If the clustered index is not created with the UNIQUE property, the Database Engine
automatically adds a 4-byte uniqueifier column to the table. When it is required, the
Database Engine automatically adds a uniqueifier value to a row to make each key
unique. This column and its values are used internally and cannot be seen or accessed
by users.
Clustered indexes have one row in sys.partitions, with index_id = 1 for each partition
used by the index. By default, a clustered index has a single partition. When a clustered
index has multiple partitions, each partition has a B-tree structure that contains the data
for that specific partition. For example, if a clustered index has four partitions, there are
four B-tree structures; one in each partition.
Depending on the data types in the clustered index, each clustered index structure will
have one or more allocation units in which to store and manage the data for a specific
partition. At a minimum, each clustered index will have one IN_ROW_DATA allocation
unit per partition. The clustered index will also have one LOB_DATA allocation unit per
partition if it contains large object (LOB) columns. It will also have one
ROW_OVERFLOW_DATA allocation unit per partition if it contains variable length
columns that exceed the 8,060 byte row size limit.
The pages in the data chain and the rows in them are ordered on the value of the
clustered index key. All inserts are made at the point where the key value in the inserted
row fits in the ordering sequence among existing rows.
Before you create clustered indexes, understand how your data will be accessed.
Consider using a clustered index for queries that do the following:
Return a range of values by using operators such as BETWEEN, >, >=, <, and <=.
After the row with the first value is found by using the clustered index, rows with
subsequent indexed values are guaranteed to be physically adjacent. For example,
if a query retrieves records between a range of sales order numbers, a clustered
index on the column SalesOrderNumber can quickly locate the row that contains
the starting sales order number, and then retrieve all successive rows in the table
until the last sales order number is reached.
Column Considerations
Generally, you should define the clustered index key with as few columns as possible.
Consider columns that have one or more of the following attributes:
Defined as IDENTITY.
Used frequently to sort the data retrieved from a table.
It can be a good idea to cluster, that is physically sort, the table on that column to
save the cost of a sort operation every time the column is queried.
Clustered indexes are not a good choice for the following attributes:
This causes in the whole row to move, because the Database Engine must keep the
data values of a row in physical order.
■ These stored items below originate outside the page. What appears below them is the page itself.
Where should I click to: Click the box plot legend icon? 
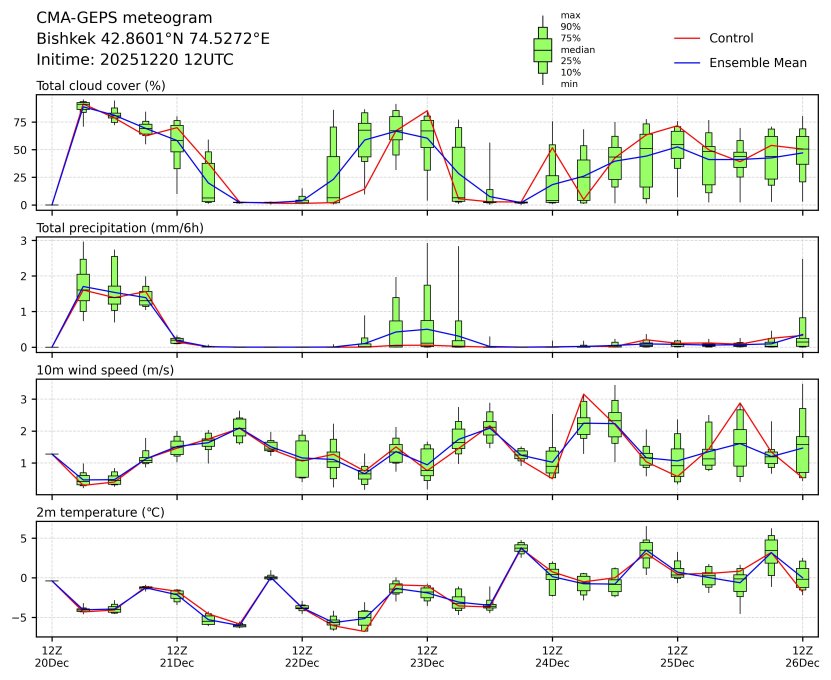pyautogui.click(x=542, y=49)
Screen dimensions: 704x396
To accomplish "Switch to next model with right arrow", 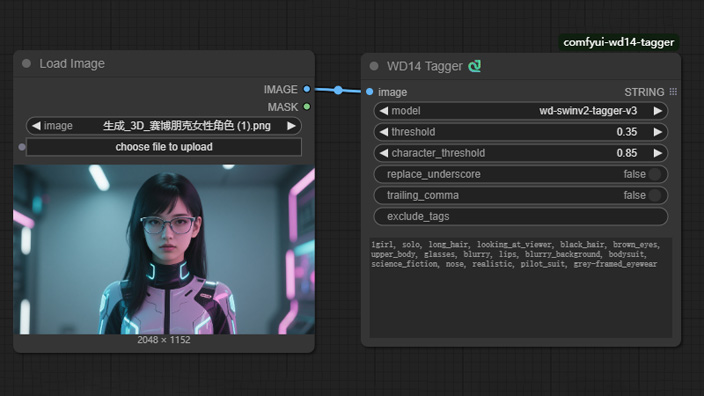I will click(658, 111).
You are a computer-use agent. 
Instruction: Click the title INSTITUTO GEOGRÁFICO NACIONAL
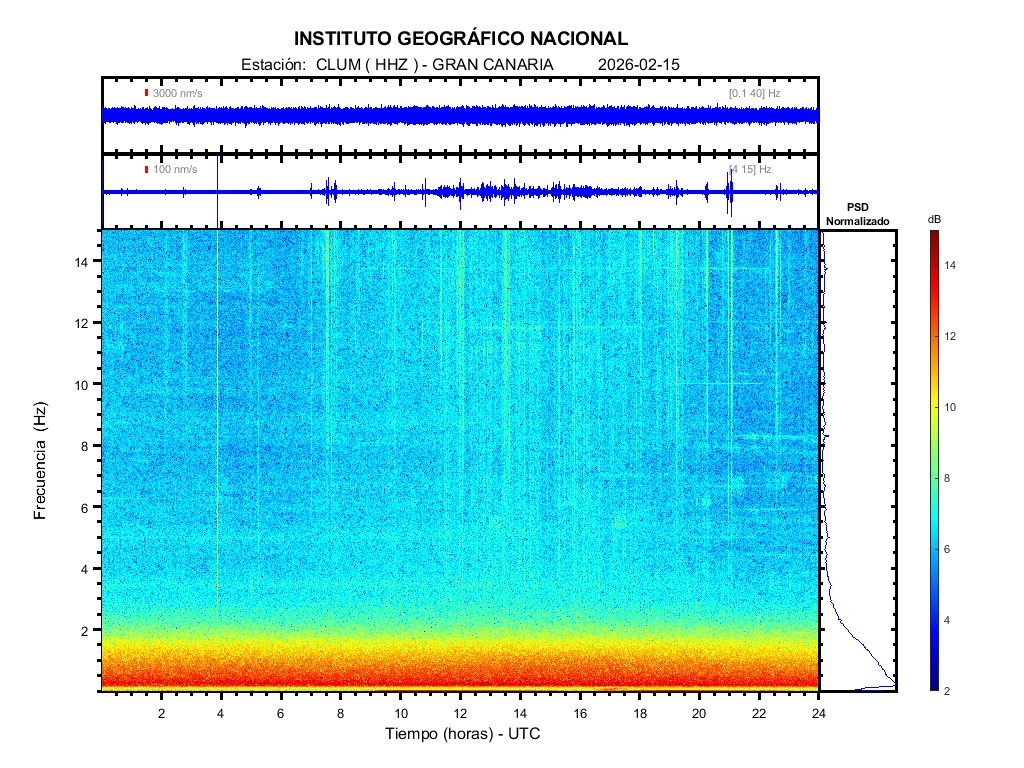461,39
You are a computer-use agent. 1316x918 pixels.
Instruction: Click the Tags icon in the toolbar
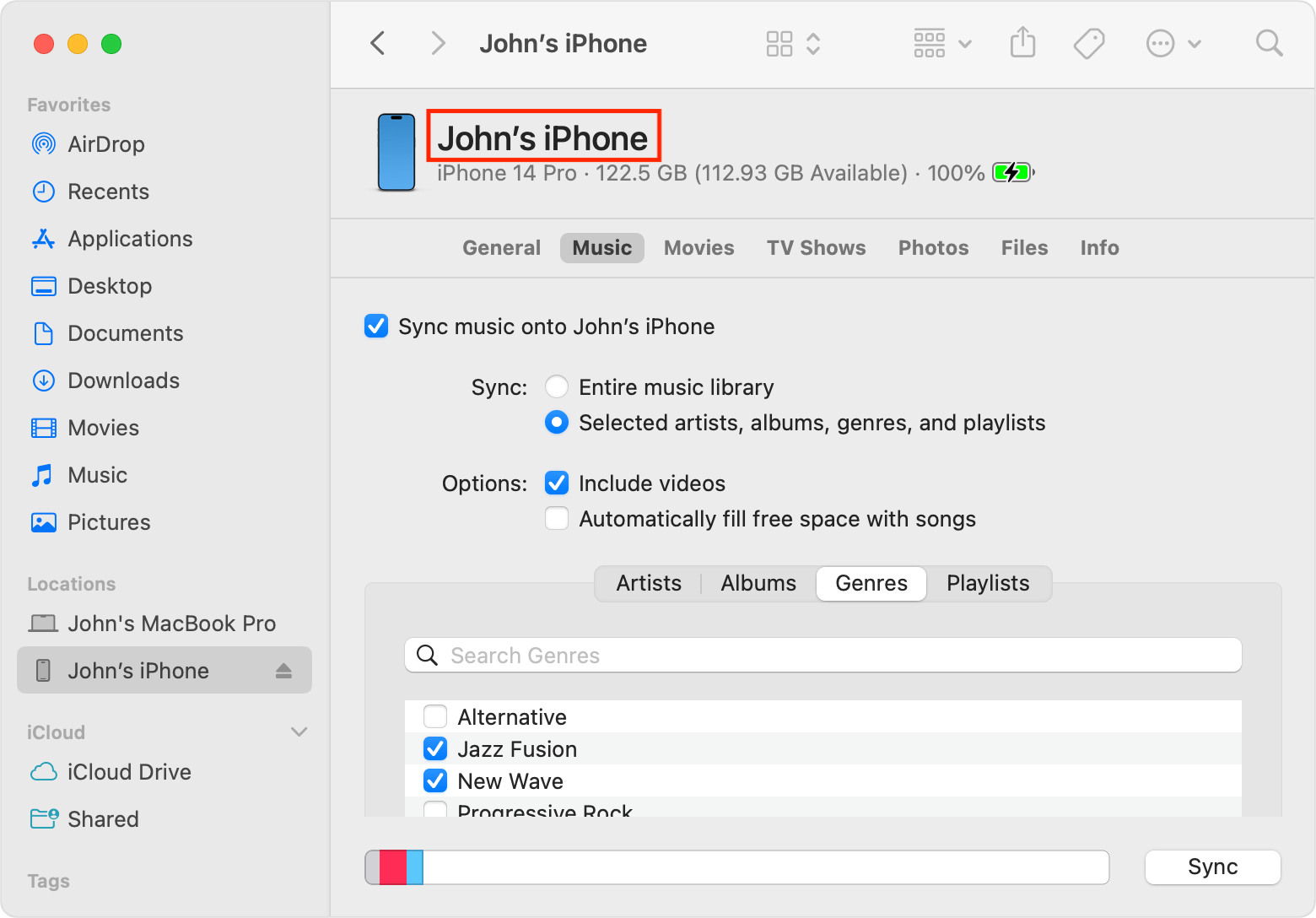[x=1089, y=43]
This is an important consideration in high-
volume transaction processing systems in which data is typically volatile.
Wide keys
Wide keys are a composite of several columns or several large-size columns. The
key values from the clustered index are used by all nonclustered indexes as lookup
keys. Any nonclustered indexes defined on the same table will be significantly
larger because the nonclustered index entries contain the clustering key and also
the key columns defined for that nonclustered index.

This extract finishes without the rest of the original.